On-Demand Printing Is One Paris Bookstore’s Anti-Kindle

On-Demand Book Printing

Paris is famed for its culture, and the City of Light is almost as well-known for its attempts to preserve that culture. And with Amazon taking on the book-reading community on two fronts with both successful brick-and-mortar bookstores and thriving Kindle sales, one Parisian bookshop is being forced to fight back with some high-tech innovation of its own.

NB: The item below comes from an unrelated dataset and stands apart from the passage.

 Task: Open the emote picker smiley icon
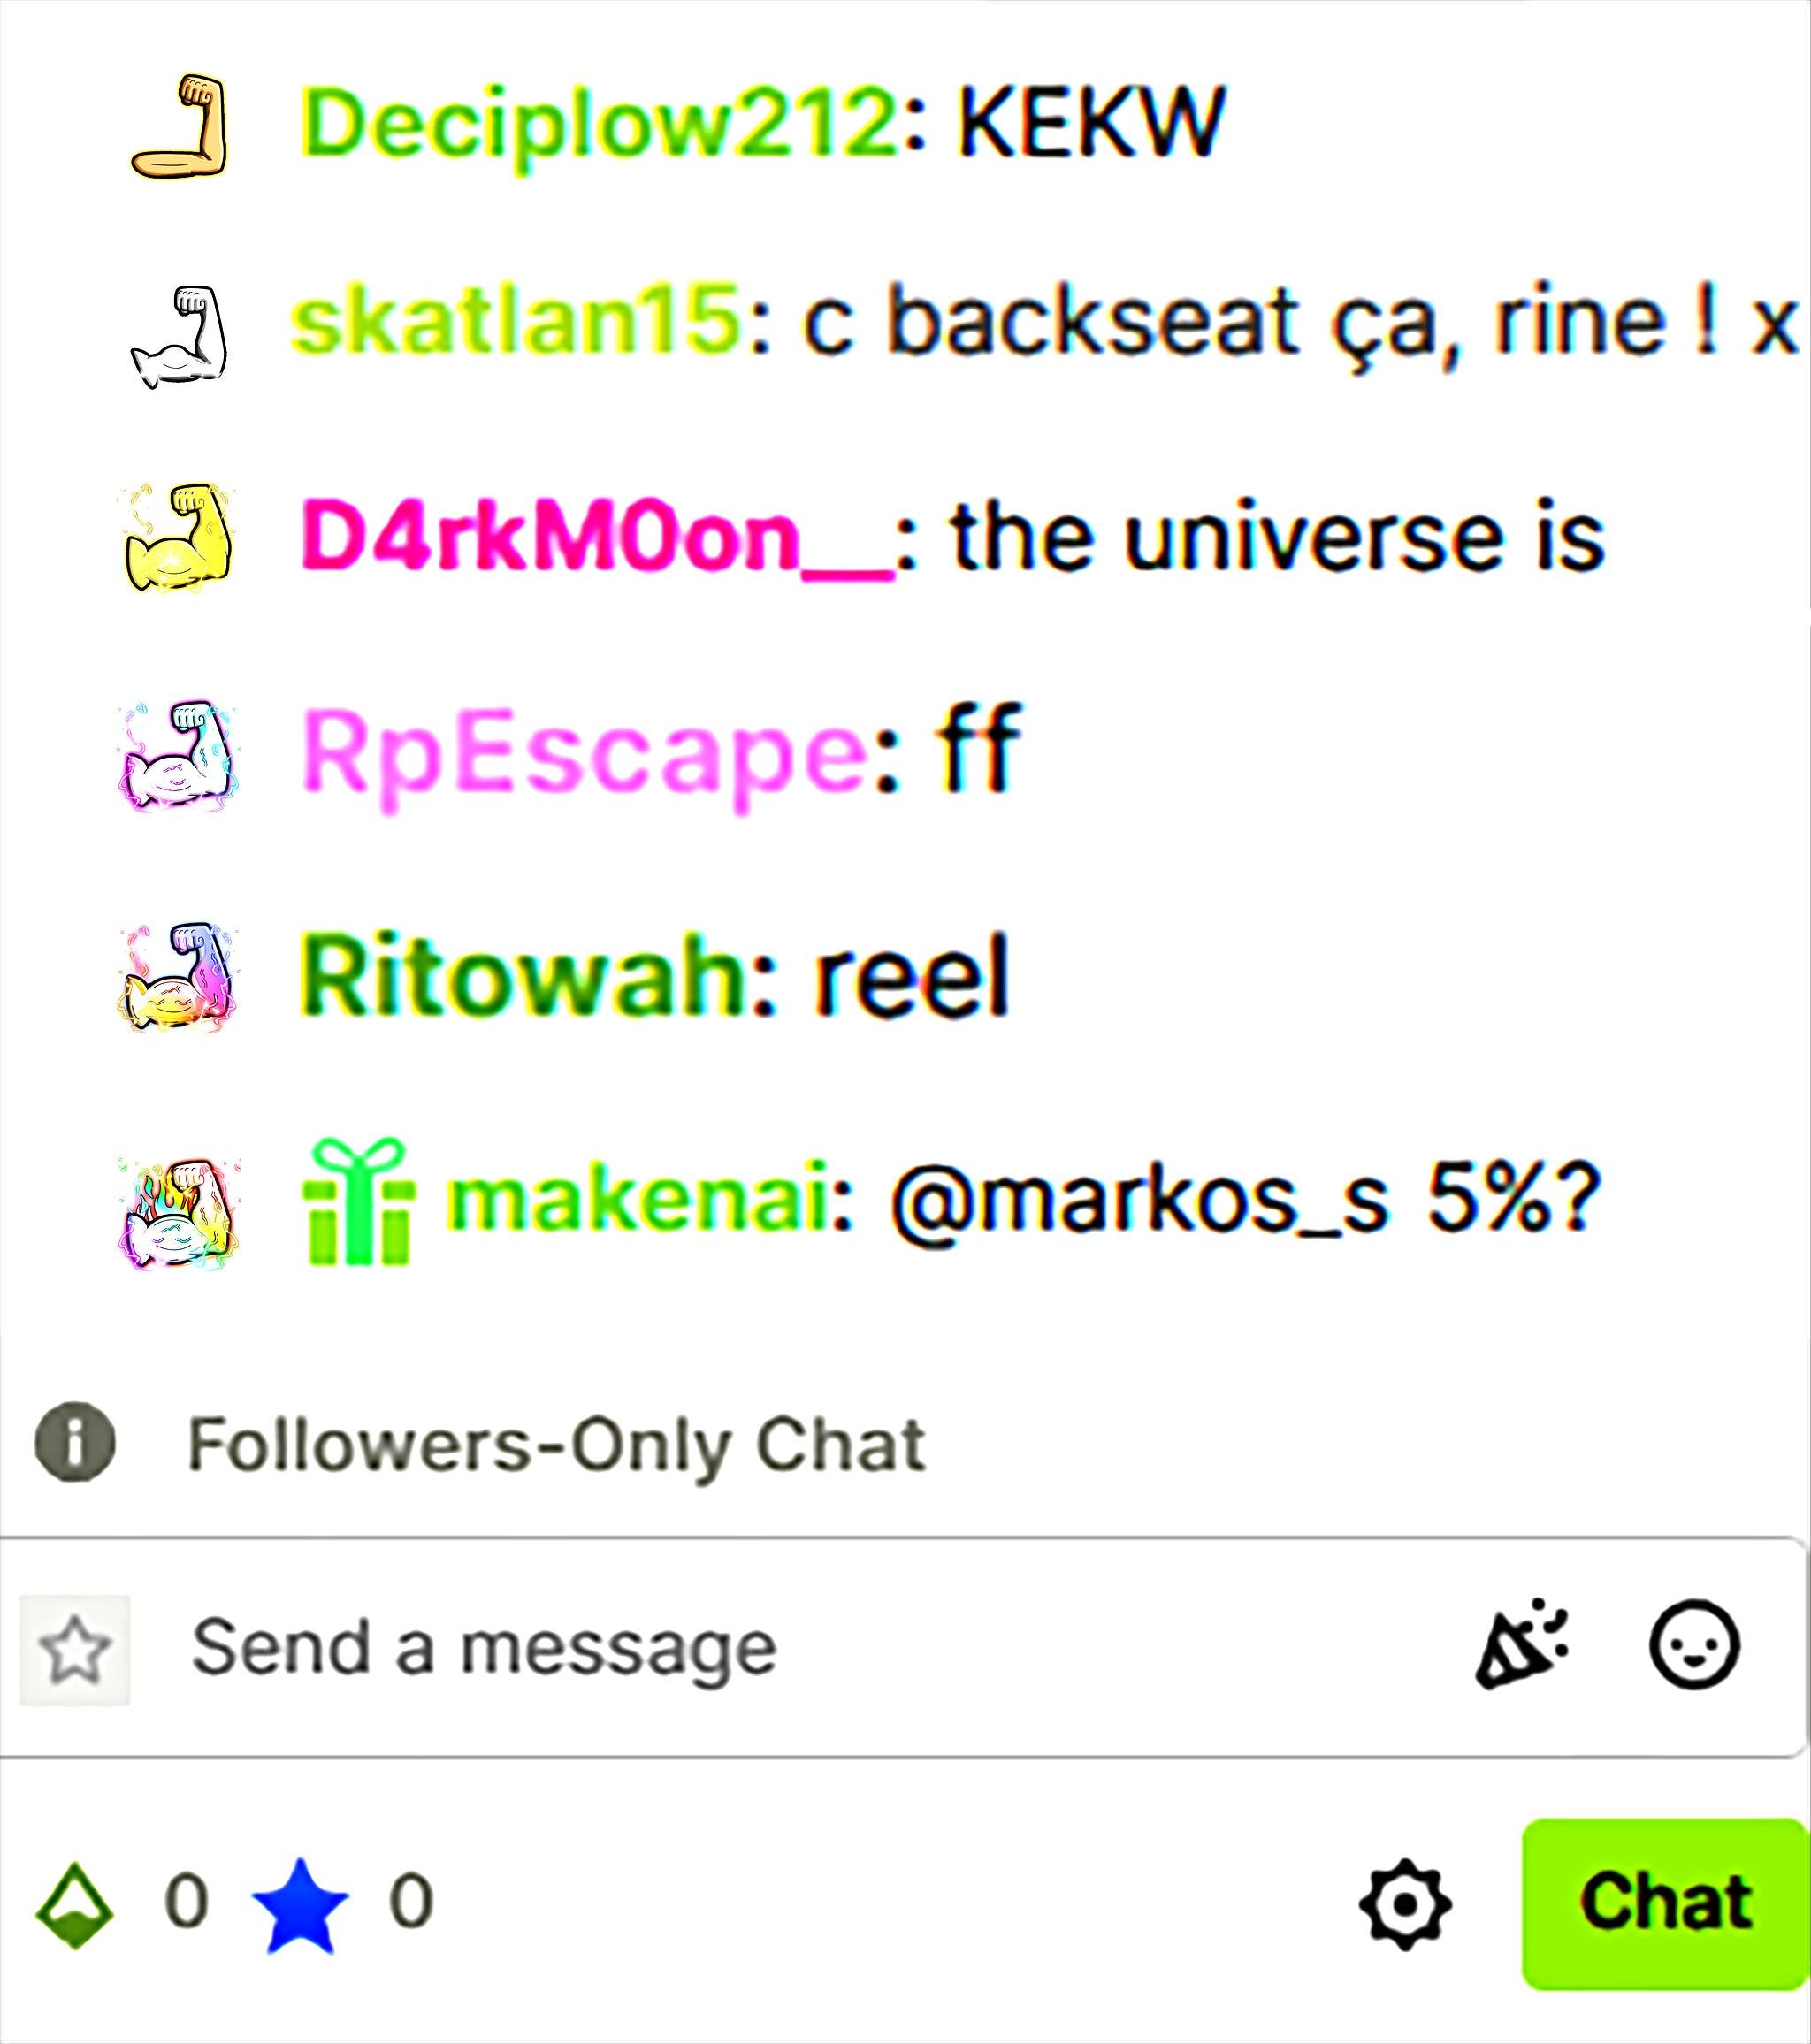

The New York Times is reporting that Librairie des Puf, a Paris bookstore run by the University Press of France, has abandoned the traditional in-store design of packed floorplans with bookcases stacked high to the ceiling. Instead, an on-demand book printer, the Espresso Book Machine, courtesy of American-based On Demand Books, allows “Les Puf” to make its storefront a more comfortable place to hang out while browsing on tablets the new and old titles available for printing in as little as five minutes.

Alexandre Gaudefroy, director of Librairie des Puf, told The NYT that even though the store’s format may not be traditional, it actually does more for classic literature than an archival approach has so far.

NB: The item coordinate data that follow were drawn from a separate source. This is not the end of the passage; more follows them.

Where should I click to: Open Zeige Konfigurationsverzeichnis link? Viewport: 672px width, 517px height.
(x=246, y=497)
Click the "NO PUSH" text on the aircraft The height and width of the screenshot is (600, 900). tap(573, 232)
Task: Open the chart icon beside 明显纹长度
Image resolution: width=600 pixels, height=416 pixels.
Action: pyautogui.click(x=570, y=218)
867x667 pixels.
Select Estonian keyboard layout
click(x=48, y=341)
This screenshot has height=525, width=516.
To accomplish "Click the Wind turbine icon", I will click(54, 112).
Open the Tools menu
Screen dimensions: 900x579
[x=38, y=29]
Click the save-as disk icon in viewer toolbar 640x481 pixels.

“What’s really exciting is that, thanks to the on-demand model, we can revive old titles, which we previously hadn’t bothered with because they’d only sell five or 10 copies in a year,” Gaudefroy said. “On-demand, it’s a new economy for us.”

Between books published by the store’s imprint as well as those loaned to them by its partnership with On Demand Books, the printer at this Paris bookstore can draw on a library of more than 3 million titles – an expensive proposition, to say the least, for any physical store.

“The customers are all surprised,” Gaudefroy said of the stripped-down store design. “At first, they’re a little uncomfortable with the tablets. After all, you come to a bookshop to look at books. But thanks to the machine and the tablets, the customer holds a digital library in their hands.”